ベストナインは鳥谷、だがWARは坂本が上

【データおよび画像提供:データスタジアム】

 上記の画像のように11月24日に発表された記者投票によるベストナインと、WARによる“データベストナイン”ではセ・リーグで2ポジション、パ・リーグでは5ポジションで異なる結果が出た。

 異なる結果が出たポジションについて、実際のベストナインと”データベストナイン” のWARを比較してみよう。たとえばパ・リーグ三塁手でベストナインに選ばれた中村剛也(埼玉西武)と松田宣浩(福岡ソフトバンク)は0.7差、遊撃手で選ばれた中島卓也(北海道日本ハム)と安達了一(オリックス)も0.7差。このように、多くのポジションで”データベストナイン”との差は1.0程度に収まっていた。

 しかしながら、セ・リーグ遊撃手では大きな差が出ていた。鳥谷敬(阪神)のWARは2.9だったのに対し、坂本勇人(巨人)は6.4。その差は3.5と、他のポジションと比べて大きな数値になっていた。

打撃では鳥谷がやや優勢

【データおよび画像提供:データスタジアム】

 今回の評価に用いるWARは「打撃」「走塁」「投球」「守備」の各プレーを得点に変換し、9.5点で1勝と換算している。

 まず鳥谷と坂本の「打撃」を比較すると、ご覧のように鳥谷が+7.1点でやや優勢だと分かる。「打撃」はまずwRAA(Weighted Runs Above Average)という指標に球場の補正を加味した数値を用いており、計算に使っている項目は単打、二塁打、三塁打、本塁打と四死球がメインとなる。また、鳥谷の打席数は坂本よりも88打席多く、控え選手を打席に立たせなかった分のポイントも鳥谷の方が多く加えられている。

 打者の得点力を表す一般的な指標「OPS(出塁率+長打率)」ではやや坂本の方が高いのだが、wRAAでは四球、単打、二塁打などの打席結果にかける係数がより精密になっており、結果として鳥谷の方が高い数値となっている。

2人に差をつけた守備範囲

【データおよび画像提供:データスタジアム】

 それでは、坂本はどの部分で大きく評価されているのか。答えは「守備」である。
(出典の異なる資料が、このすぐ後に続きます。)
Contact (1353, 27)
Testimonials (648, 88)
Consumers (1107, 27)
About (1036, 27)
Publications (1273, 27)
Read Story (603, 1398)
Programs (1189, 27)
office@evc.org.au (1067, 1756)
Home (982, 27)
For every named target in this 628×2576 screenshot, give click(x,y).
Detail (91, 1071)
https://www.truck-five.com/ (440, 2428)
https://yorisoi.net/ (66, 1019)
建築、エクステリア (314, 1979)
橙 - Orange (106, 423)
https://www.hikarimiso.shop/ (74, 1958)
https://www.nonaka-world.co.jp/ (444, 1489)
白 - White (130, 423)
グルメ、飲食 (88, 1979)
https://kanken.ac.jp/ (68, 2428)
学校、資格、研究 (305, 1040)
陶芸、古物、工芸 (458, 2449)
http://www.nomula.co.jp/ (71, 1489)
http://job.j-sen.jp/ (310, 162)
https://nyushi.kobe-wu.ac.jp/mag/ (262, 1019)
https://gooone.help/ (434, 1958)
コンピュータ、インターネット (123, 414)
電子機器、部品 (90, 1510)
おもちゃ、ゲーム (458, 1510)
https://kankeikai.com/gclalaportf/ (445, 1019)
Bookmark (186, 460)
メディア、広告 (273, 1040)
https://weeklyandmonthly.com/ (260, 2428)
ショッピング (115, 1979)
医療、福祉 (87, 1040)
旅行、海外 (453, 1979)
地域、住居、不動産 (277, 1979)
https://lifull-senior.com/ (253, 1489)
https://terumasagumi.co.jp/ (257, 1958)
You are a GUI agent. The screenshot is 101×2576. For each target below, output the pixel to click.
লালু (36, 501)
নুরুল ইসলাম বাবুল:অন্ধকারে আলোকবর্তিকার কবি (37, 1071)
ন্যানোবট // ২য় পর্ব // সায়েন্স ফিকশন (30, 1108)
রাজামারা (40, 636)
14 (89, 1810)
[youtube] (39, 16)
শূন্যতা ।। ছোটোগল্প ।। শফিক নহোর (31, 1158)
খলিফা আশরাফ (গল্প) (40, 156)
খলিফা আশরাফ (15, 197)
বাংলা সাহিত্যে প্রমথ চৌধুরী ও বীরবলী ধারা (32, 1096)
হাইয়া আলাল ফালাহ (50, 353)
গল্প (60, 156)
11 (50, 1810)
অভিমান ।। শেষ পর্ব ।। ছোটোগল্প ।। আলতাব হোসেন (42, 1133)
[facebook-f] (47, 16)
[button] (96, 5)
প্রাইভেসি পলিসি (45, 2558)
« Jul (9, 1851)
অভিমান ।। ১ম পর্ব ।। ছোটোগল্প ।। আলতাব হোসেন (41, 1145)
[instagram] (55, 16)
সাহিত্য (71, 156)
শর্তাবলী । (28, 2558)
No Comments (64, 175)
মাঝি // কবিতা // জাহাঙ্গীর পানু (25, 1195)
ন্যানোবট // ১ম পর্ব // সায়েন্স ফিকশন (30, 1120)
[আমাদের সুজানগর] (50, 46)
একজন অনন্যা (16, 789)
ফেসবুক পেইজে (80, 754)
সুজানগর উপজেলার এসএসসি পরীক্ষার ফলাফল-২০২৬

特に、守備範囲のポイント+42.6点と高い評価を得ているのだ。

 WARでは「守備」をどれだけ失策をしなかったかだけでなく、守備範囲や併殺、ポジションの難易度で得点化しており、通常の公式記録なら「レフト前ヒット」や「センター前ヒット」にしかならない打球でも、遊撃手がアウトにできたはずのゾーンに飛んでいた場合はマイナスのポイントと計算される。逆にヒットを防ぐ守備にはプラスのポイントが計算されるのだが、坂本はこの守備範囲ポイントで三遊間、二遊間ともに高い数値を残しているのだ。

 一方、鳥谷の守備範囲ポイントはどこのゾーンでもマイナスが目立っている。かつては主に二遊間の打球処理で高い数値を残していたのだが、昨年の足の故障の影響か、ここ2年間の数値は大きく低迷している。加えて今年の鳥谷は失策数も多く、失策しなかったことによるポイントでも坂本を下回っていた。坂本とのWARでの3.5の差はこの守備評価の差が大きく響いていたのだ。この大きな差を踏まえると、もし投票権を持っているならば、データを扱う立場としてはベストナインだけでなくゴールデン・グラブ賞でも坂本に1票を入れるだろう。

 もちろん、WARで使っている守備範囲のデータはあくまでも「野手がどこで捕球したか」を表すものであり「どこに守っていたか」つまりポジショニングのデータは収集できていないという欠点もある。だが、200名以上の記者投票とは異なる特徴や違いなどをWARのような総合評価指標では表すことができる。今回、記者投票によって選ばれたベストナインと“データベストナイン”、もし対決することがあればどちらのチームが勝利するのだろうか? それは読者のみなさまの想像に委ねたい。